The Left ruins everything.
That’s because the Left stands ready to eradicate any norm at any time if there is political advantage in it. The latest to be cast aside are the precepts that we never tolerate unbridled, abusive investigations, nor do we abide full-blown criminal investigations without solid evidence that a crime has been committed — and even then, we demand adherence to time-honored limits.
In the probes of Donald Trump and, now, Brett Kavanaugh, these norms have been wiped away by the simple expedient of rebranding criminal investigations. Now the sleuths are unleashed under the guise of “counterintelligence” and “background checks” — whatever pretext is needed to get their foot in the door. Once they’re in, the earth is to be scorched, as if the crime of the century had occurred.
Of course, we want criminal investigators to be aggressive. But that has always meant aggressive within strict parameters. These are dictated by the degree of certainty that a crime has been committed, and by due-process rules with which the FBI must comply or be held to account when the case gets to court.
By contrast, when the Left criminalizes political opposition, no crime is required; just gossamer-thin, incoherent, uncorroborated, often unverifiable allegations: perhaps multiple-hearsay innuendo against a Republican presidential candidate, passed on by anonymous foreigners to a hyper-partisan, left-wing foreign spy working for the opposition Democratic political campaign. Or maybe a 36-year-old claim of sexual assault by an alleged victim who cannot remember basic details or keep straight the details she claims to remember; whose named witnesses do not back her account; who declines to address whether her accusation has been influenced by the controversial psychotherapeutic process of “recovered memory”; who refuses to disclose highly relevant therapy notes and polygraph information; and who is a Democrat advised by a prominent Democratic strategist and represented for free by Democratic activist lawyers, who were recommended to her by a senior Senate Judiciary Committee Democrat even as that Democratic senator concealed the sexual-assault claim from her Republican counterparts.
The Left requires no solid evidence of a crime, because solid evidence — the kind that truly justifies a criminal probe — narrows a good-faith investigator’s focus. To the contrary, the Left wants all the aggressiveness of a criminal investigation but none of the limits. The criminalization of politics leans on counterintelligence and background investigations; it wants no part of criminal courts, where due-process safeguards are enforced and allegations must be proved.
Political progressives will tell you this is just “good government” in action. Republican presidents and their appointees may not technically be criminal suspects, but they must be investigated as if they were, in order to protect our institutions.
In reality, this is the antithesis of good government. It is an ugly process in which the new Democratic party — the party that prefers Bill Ayers to Joe Lieberman, “social justice” to patriotism, and “change” to the Constitution — menaces decent people and their attachments to American traditions until they retreat from the public square.
The world has changed. People who care nothing about norms can no longer be dismissed as a fringe. For generations, left-wing activists have instructed students and other groups that norms are the building blocks of a rigged system that deprives them of power and denies their “selfless” desires.
We don’t want to acknowledge what this has wrought. We have norms because they safeguard foundational principles, such as due process, the presumption of innocence, and freedom from unreasonable and unwarranted police prying. But the Left is no longer attached to those principles. Far from protecting what we must preserve, norms are seen as the redoubts of adversaries who must be not merely defeated but humiliated. Defeat is fine for the enemy at hand, but humiliation is what suppresses prospective challengers. Would you put your family through what the Kavanaugh family has been put through?
Under the pretext of carrying out its counterintelligence mission or conducting a background check, the Left turns the FBI loose to do an aggressive investigation that leaves no stone unturned. Except now there is no crime — no proper trigger, no identifiable criminal transaction with essential elements on which the FBI can get a quick, definitive handle. Instead, the bureau is being told to leave no stone unturned until it finds something on which the president can be impeached. Democrats demand that Judge Kavanaugh’s life be scrutinized until the FBI finds some misconduct — no matter how old, ambiguous, and remote from his developed adult character — that might be used to brand him unfit for the High Court.

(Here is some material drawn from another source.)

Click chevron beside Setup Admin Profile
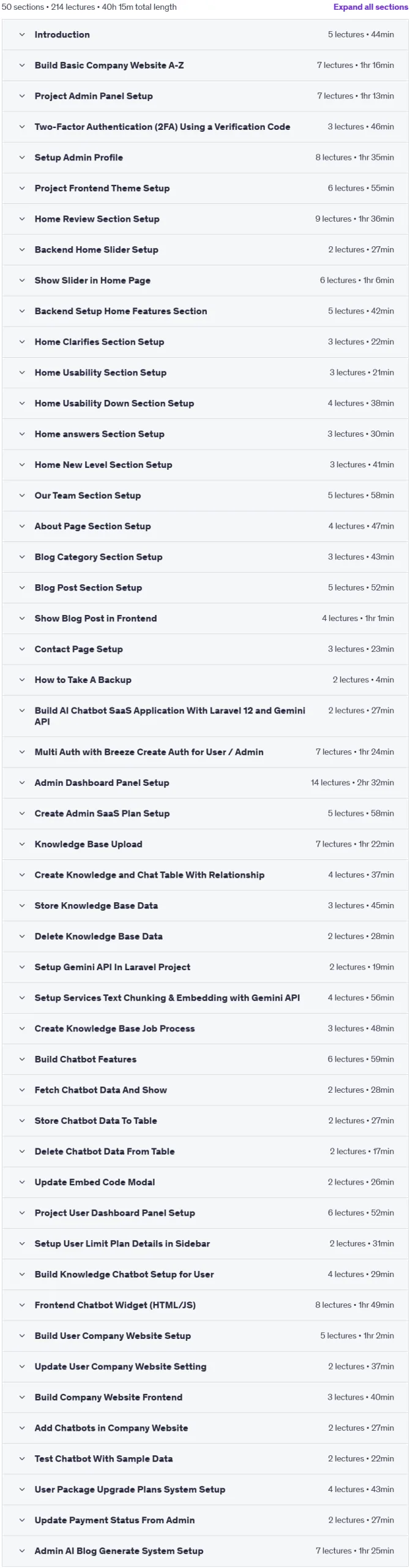This screenshot has height=1568, width=410. 22,157
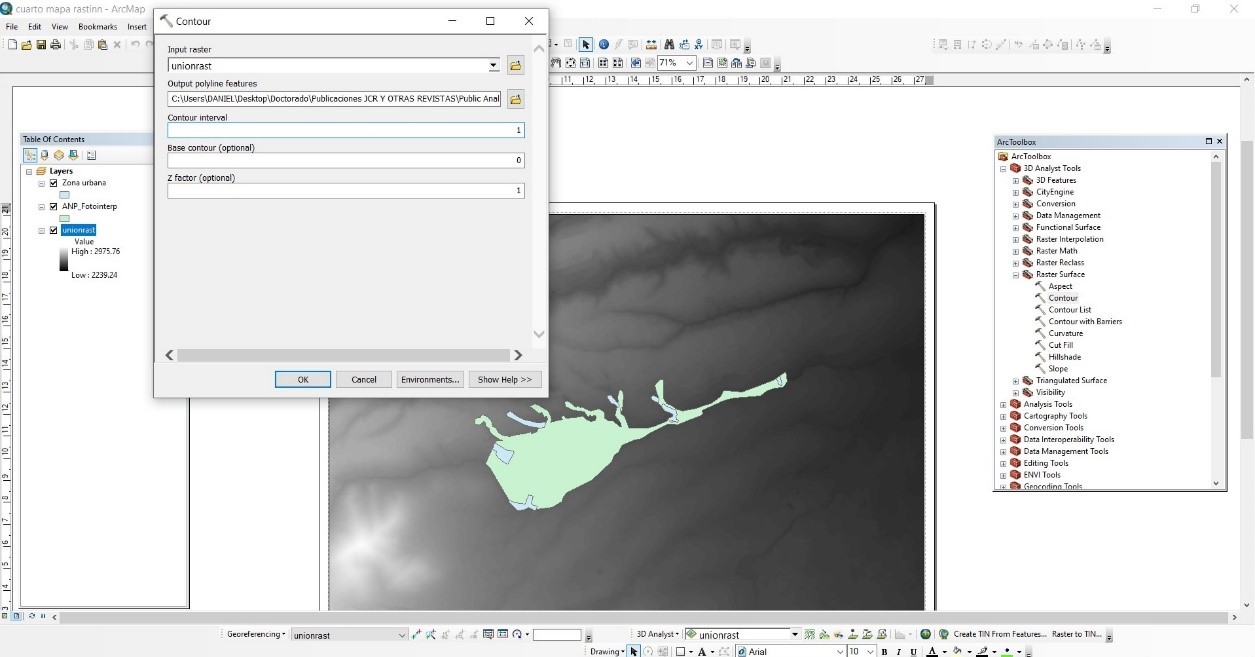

Counterintelligence is not an excuse to subject someone to what is actually an aggressive criminal investigation in the absence of a known crime. A background investigation is not an occasion for a deep dive into every nook and cranny of a person’s life, much less for a full-blown criminal investigation, as if the person were on trial. A background check is just an exercise in gathering enough information so that we can judge whether a person is a good fit for the responsibilities of an office. If a Democratic senator has already decided against a conservative nominee over philosophical differences about abortion and gun rights, the senator should simply vote against the nominee, not exploit a background check as an abusive fishing expedition.
The Left is destroying investigative norms. If we do not insist on these norms and defend them, then investigations become a political weapon from which only the Left will be spared. The moral of the story: When politics is involved, we can no longer presume that investigations are being sought and will be conducted in good faith. We should not agree to them in the absence of enforceable norms that limit scope, protect privacy, and ensure that decent people of all ideological persuasions are not discouraged from participating in the political life of a free, pluralistic society.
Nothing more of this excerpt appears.